Scotland’s Andy Murray steamrolled Tomas Berdych in the late Wimbledon semi. Earlier Roger Federer who was leading 2 sets to 1 was stunned by Milos Raonic, who became the first Canadian to make a Grand Slam final.
Close but no cigar. That’s what Swiss tennis legend Roger Federer thought after just missing out on a chance to win the world’s most prestigious tennis tournament for an eighth time.
“He hit the lines with the serve and forehand,” Federer would say of his opponent Milos Raonic. “He did a great job. It’s something I want to forget about. It hurts. I was so, so close.”
Federer dropped the first set against upstart Raonic, who recorded the fastest serve (231.7 kilometers an hour) of the event. But the seven-time Wimbledon champ stepped up his game to take the second in a tie-breaker. And when he got a crucial break of the hard-hitting Canadian to win the third set 6-4, he had to feel he was on his way to Sunday’s final.
In the fourth set, Raonic had to save three break points to stay on serve. With the score at 5-6 and Federer leading 40-love, the Swiss was one point away from another tiebreaker. But the tennis legend lost the plot, double-faulting twice to hand the underdog the set against the run of play.
“There was a little opening and I took it,” said Raonic after the match. “I showed a lot of mental emotion, I think that’s what got me through.”
“I can’t believe I served a double-fault twice,” Federer said. “Unexplainable for me really. Very sad about that and angry at myself because never should I allow him to get out of that set that easily.”
From there on in, it was all Raonic, who ratcheted up his serve and left the flagging Fed with no chance. In the end, the Canadian would record 23 aces and 75 winners. The final score was 6-3, 6-7, 4-6, 7-5, 6-3.
The loss means that Federer remains tied with Jimmy Connors for the most Wimbledon match wins ever (84). The Swiss vowed to return to the All-England Club next year.
Murray dispatches Berdych
Raonic will meet the winner of the other semifinal Scotland’s Andy Murray, who had no trouble at all with Tomas Berdych of the Czech Republic.
After trading breaks with Berdych to start the match, the 2013 Wimbledon champion played clinical, if unspectacular tennis, securing the breaks he needed early on in each of the three sets.
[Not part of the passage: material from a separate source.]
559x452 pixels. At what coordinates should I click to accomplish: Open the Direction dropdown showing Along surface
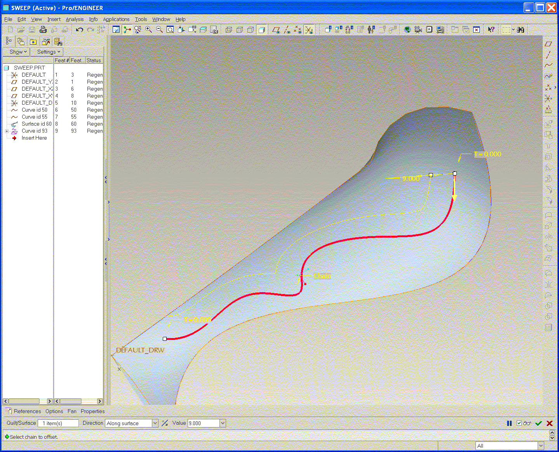click(x=155, y=423)
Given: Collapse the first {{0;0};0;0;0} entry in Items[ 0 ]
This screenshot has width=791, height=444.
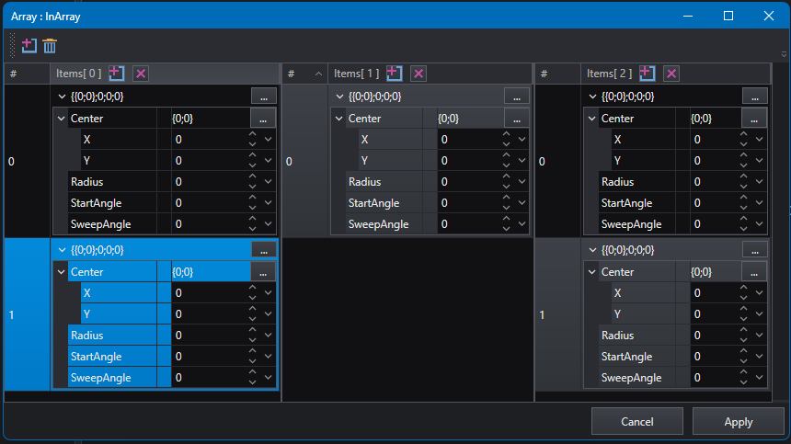Looking at the screenshot, I should [62, 97].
Berdych struggled with his serve and his forehand and failed to capitalize on the few openings Murray gave him. Down two sets, the Czech created some break points with the third set level at 1-1, but Murray held and proceeded to break Berdych in the following game. The final score was 6-3, 6-3, 6-3.
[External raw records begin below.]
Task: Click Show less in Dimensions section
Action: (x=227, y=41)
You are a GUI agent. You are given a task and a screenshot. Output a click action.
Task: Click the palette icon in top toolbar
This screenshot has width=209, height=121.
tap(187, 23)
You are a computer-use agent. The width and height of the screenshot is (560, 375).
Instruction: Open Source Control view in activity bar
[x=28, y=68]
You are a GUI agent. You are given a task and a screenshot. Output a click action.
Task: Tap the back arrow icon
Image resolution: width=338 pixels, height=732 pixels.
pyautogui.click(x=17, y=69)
“I’m very happy,” said Murray “To make the Wimbledon final is a good achievement. The older you get you never know how many chances you will get to play in a Grand Slam final.”
Murray now has one of those rare Grand Slam final dates with Raonic on Centre Court on Sunday. He should be confident. The Scot holds a 7-4 advantage in their head-to-head match-up, with Murray having won the last five clashes.